CATALASE AND OXIDASE TEST
PURPOSE:
In this laboratory investigation, students will learn the steps in performing the catalase and oxidase tests.
BACKGROUND INFORMATION:
Catalase Test
During aerobic respiration, hydrogen atoms may combine with oxygen, forming hydrogen peroxide (H2O2), which
is lethal to the cell. Most aerobic organisms produce the enzyme catalase, which breaks down hydrogen peroxide
into water and oxygen as shown here:
Catalase
2H2O2
2H2O + O2
A positive reaction is indicated by a continuous bubble formation when the hydrogen peroxide is introduced to
bacterial colonies.
Oxidase Test
Some aerobic bacterial species contain cytochrome C, a component of the cytochrome oxidase system. When the
oxidase reagent is added to a colony of bacteria containing cytochrome C, a dark blue to purple color is formed.
PRELAB:
1. Research Staphylococcus aureus and Pseudomonas fluorescens and list the colony characteristics.
2. Why does hydrogen peroxide bubble when it is poured on a skin cut?
3. Differentiate between aerobic respiration and anaerobic respiration.
MATERIALS:
Tryptic Soy Agar (TSA) plate with 18 – 24 hour growth of the following bacteria:.
Staphylococcus aureus
Pseudomonas fluorescens
3% Hydrogen Peroxide
Microscope slides
Oxidase reagent (6% tetramethylphenylenediamine hydrochloride in dimethyl sulfoxide)
Eye dropper
Inoculating loops
PROCEDURE:
Preparation-DAY 1
1. Wash hands and put on gloves and goggles.
2. Assemble equipment and materials.
3. Prepare work area.
4. Prepare 2 TSA plates
5. Streak each organism on individual plates, parafilm the sides and incubate the plate, inverted at 35°C for 24 to
48 hours.
Catalase procedure: DAY 2
1. Flame and cool the inoculating loop.
2. Place a small amount of a bacterial colony (18 to 24 hours old) on a clean glass slide.

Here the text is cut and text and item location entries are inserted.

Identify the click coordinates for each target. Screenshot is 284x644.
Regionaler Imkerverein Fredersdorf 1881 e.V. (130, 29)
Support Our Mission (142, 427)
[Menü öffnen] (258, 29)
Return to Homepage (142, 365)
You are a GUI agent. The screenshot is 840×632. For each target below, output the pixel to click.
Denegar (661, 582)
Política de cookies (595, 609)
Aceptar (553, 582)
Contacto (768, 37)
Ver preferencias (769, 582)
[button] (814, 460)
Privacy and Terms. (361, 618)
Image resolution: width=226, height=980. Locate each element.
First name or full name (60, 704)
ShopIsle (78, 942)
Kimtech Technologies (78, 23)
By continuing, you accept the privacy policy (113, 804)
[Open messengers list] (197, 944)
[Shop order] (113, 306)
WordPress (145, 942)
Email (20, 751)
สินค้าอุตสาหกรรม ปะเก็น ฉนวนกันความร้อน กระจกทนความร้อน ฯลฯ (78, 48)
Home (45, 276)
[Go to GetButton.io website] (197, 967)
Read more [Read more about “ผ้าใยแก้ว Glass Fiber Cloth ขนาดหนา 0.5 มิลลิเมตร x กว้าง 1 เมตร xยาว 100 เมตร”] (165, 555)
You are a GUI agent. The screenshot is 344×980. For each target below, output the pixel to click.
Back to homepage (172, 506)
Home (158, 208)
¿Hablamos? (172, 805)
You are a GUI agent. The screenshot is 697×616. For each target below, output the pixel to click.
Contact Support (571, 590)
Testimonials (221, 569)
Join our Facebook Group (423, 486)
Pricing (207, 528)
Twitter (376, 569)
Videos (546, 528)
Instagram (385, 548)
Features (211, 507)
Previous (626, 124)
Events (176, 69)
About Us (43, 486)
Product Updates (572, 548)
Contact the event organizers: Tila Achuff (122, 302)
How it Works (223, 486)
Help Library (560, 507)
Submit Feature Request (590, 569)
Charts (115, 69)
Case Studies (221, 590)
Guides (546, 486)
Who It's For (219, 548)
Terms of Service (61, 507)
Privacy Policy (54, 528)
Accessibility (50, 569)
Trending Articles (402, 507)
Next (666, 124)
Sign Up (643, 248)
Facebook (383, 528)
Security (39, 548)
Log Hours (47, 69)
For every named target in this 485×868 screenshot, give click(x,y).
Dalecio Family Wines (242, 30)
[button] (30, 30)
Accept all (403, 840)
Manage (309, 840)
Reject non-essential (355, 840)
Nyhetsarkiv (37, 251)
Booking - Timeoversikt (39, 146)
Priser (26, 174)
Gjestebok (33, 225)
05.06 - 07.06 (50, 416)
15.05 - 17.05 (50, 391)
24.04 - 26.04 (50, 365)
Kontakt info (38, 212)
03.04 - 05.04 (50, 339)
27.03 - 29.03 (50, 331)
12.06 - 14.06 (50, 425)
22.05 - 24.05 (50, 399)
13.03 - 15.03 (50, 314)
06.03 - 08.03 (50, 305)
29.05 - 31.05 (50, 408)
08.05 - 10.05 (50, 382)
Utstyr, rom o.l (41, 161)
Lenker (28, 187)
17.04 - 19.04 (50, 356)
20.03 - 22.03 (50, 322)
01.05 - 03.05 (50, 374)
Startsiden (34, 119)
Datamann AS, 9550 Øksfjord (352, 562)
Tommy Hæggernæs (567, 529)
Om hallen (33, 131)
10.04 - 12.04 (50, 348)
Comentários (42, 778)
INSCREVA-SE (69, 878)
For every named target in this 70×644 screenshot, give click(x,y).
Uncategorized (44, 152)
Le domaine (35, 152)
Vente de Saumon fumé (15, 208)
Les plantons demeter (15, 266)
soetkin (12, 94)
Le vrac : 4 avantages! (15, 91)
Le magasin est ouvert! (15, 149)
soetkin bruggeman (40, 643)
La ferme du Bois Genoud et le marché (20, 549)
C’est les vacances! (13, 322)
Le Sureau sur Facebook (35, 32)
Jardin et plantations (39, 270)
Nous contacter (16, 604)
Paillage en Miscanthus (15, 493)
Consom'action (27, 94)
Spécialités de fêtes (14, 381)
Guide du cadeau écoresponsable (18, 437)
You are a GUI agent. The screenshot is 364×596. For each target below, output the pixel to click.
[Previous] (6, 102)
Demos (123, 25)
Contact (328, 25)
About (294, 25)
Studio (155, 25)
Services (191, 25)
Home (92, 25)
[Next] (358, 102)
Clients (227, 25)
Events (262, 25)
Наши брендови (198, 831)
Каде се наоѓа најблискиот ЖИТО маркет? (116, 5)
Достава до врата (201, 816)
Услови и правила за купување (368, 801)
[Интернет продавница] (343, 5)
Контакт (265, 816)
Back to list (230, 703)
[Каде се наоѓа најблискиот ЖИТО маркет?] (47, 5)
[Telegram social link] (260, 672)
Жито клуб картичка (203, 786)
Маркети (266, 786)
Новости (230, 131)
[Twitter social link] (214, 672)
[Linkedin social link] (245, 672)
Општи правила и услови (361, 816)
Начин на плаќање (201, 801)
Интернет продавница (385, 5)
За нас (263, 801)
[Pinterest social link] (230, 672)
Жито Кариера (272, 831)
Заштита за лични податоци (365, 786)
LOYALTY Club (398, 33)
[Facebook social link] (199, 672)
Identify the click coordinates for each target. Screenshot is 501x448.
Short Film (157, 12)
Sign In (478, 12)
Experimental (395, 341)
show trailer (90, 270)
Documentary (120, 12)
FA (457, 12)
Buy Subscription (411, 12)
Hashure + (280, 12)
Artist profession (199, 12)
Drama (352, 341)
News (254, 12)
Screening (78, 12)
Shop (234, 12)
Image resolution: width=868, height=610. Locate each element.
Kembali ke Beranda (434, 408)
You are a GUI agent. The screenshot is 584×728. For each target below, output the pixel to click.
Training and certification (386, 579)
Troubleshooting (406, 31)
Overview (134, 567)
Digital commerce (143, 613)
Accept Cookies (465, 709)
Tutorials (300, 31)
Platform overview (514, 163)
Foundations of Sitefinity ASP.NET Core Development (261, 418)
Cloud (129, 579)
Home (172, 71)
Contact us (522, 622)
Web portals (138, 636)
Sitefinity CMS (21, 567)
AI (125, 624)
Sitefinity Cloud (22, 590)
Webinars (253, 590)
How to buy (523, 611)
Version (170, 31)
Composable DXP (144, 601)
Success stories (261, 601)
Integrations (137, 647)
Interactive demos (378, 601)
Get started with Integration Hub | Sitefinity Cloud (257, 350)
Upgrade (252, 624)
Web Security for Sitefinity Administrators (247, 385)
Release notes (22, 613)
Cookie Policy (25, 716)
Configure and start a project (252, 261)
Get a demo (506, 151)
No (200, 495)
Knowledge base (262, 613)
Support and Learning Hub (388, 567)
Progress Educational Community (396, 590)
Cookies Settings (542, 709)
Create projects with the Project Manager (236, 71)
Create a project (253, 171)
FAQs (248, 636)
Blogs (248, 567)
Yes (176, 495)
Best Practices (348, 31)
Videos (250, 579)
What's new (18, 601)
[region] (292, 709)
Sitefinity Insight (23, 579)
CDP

3. Flame and cool the inoculating loop.
4. Add one to two drops of 3% hydrogen peroxide.
5. Record observations:
Positive: Rapid bubble formation
Negative: No bubble formation
6. Dispose of the slide in the bleach solution
7. Petri dishes can be placed in the biohazard bag.
Oxidase procedure:
1. Flame and cool the inoculating loop.
2. Place a small amount of a bacterial colony (18 to 24 hours old) on a clean glass slide.
3. Place one drop of oxidase reagent on the colony
4. Observe for color change:
Positive: blue to dark purple color
Negative: no color change
5. Dispose of the slide in the bleach solution
6. Clean work area with surface disinfectant. Remove goggles and gloves and wash hands.
DATA:
Record the results of your testing in a chart in your lab journal.
CONCLUSION:
Write an analysis of the lab in your lab journal. What do your results tell you?